Administration of Different Doses of Basil Leaf Extract (Ocimum Sp.) as a Preventive Measure Against Disease in the Survival of 7-Day-Old Pearl Catfish (Clarias Gariepinus) Seeds Rahmadheny Gandesha, Floranda; Budiyanto, Didik; Sumaryam; Rahmiati, Retnani; Handarini, Kejora
Enrichment: Journal of Multidisciplinary Research and Development Vol. 3 No. 12 (2026): Enrichment: Journal of Multidisciplinary Research and Development
Publisher : International Journal Labs

Show Abstract | Download Original | Original Source | Check in Google Scholar | DOI: 10.55324/enrichment.v3i12.638

Abstract

This study aims to determine the ability of basil leaf extract as a disease prevention measure in pearl catfish seeds aged 7 days. The research was conducted using experimental methods. The experimental design used was a Completely Randomized Design (CRD) with one factor, namely the difference in the dose of basil leaf extract, which consisted of six treatments with four replicates. The treatment tested was the difference in the dosage of basil leaf extract, namely treatment A (0 mL), B (20 mL), C (30 mL), D (40 mL), E (50 mL), and F (60 mL), in 3 L of rearing water.
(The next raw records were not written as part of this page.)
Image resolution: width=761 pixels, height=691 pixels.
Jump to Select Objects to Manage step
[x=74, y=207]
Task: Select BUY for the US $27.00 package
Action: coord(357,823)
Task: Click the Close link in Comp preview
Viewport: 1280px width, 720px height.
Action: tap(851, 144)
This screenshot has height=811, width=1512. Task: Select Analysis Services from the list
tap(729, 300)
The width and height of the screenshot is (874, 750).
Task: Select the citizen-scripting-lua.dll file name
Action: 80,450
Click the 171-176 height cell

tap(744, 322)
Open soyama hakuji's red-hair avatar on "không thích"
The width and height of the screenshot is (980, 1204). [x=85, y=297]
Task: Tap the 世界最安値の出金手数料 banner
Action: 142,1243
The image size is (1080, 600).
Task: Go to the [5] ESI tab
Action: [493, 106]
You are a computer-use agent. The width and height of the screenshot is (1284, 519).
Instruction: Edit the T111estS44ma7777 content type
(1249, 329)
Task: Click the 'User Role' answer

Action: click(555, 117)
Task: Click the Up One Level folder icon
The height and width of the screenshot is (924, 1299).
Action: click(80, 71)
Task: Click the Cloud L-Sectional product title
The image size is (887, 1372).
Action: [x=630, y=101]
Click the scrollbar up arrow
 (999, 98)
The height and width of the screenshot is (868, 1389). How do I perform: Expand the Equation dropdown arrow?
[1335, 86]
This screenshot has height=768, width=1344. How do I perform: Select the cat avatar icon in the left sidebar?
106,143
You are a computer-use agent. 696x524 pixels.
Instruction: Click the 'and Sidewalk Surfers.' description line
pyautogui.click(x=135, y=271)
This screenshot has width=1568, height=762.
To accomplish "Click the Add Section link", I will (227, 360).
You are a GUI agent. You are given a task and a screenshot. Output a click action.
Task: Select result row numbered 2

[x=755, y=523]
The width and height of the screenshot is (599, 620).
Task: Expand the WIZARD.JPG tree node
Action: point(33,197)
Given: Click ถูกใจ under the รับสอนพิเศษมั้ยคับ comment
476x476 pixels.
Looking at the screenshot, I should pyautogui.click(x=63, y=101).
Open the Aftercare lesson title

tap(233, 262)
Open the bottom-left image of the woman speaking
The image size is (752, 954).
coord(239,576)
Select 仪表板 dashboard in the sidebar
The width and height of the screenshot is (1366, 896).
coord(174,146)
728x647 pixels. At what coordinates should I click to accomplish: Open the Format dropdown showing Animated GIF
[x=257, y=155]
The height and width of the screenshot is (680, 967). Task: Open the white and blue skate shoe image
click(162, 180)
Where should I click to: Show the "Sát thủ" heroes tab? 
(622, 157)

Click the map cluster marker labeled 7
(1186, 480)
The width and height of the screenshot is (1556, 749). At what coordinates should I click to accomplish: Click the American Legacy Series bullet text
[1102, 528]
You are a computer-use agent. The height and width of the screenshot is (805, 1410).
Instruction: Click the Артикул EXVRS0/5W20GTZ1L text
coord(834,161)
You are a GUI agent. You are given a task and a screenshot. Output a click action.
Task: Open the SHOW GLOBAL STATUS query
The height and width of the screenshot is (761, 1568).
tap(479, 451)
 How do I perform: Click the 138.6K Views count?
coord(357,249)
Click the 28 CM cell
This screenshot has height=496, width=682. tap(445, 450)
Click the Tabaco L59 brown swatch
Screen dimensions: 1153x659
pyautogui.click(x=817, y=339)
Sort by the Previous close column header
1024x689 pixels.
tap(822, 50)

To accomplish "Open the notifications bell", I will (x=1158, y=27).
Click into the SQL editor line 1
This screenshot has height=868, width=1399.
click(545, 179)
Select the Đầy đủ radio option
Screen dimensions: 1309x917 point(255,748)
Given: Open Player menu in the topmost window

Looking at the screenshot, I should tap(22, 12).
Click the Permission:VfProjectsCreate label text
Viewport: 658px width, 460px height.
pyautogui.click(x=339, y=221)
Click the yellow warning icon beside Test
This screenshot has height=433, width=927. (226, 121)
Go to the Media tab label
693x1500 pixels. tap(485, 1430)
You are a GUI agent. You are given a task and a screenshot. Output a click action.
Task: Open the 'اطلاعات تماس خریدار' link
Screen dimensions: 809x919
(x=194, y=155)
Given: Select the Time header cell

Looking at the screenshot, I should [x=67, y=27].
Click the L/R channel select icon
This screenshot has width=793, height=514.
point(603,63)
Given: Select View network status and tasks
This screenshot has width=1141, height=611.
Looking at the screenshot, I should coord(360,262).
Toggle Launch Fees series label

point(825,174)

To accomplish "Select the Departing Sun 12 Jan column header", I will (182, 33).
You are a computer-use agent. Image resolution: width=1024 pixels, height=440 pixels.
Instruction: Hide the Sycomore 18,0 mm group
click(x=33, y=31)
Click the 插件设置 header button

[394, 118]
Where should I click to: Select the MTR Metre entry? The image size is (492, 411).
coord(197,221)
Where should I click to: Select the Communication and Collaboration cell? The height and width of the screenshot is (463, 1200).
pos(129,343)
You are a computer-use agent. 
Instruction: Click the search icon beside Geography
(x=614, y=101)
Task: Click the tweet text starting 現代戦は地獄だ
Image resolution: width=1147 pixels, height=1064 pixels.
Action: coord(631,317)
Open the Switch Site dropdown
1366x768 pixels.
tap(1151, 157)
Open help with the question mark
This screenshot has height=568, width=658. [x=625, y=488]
The data were analyzed using ANOVA. The test animals used were pearl catfish (Clarias gariepinus) aged 7 days that were indicated to be sick. The results of the study showed that the administration of basil leaf extract had a significant effect as a disease prevention measure on the survival of pearl catfish seeds aged 7 days, with the highest survival rate reaching 82.5%. The optimal dose of basil leaf extract as a disease prevention measure was the administration of 30 mL/3 L of basil leaf extract (Treatment C). Water quality data were still supportive of the growth of catfish seeds, with pH values ranging from 6.08–7.08, dissolved oxygen ranging from 3.07–4.00 mg/L, and a temperature of around 27.7 °C, which is still within the water quality standard for fish rearing, except for ammonia levels ranging from 0.13–0.44 mg/L, which exceed the optimum water quality standard.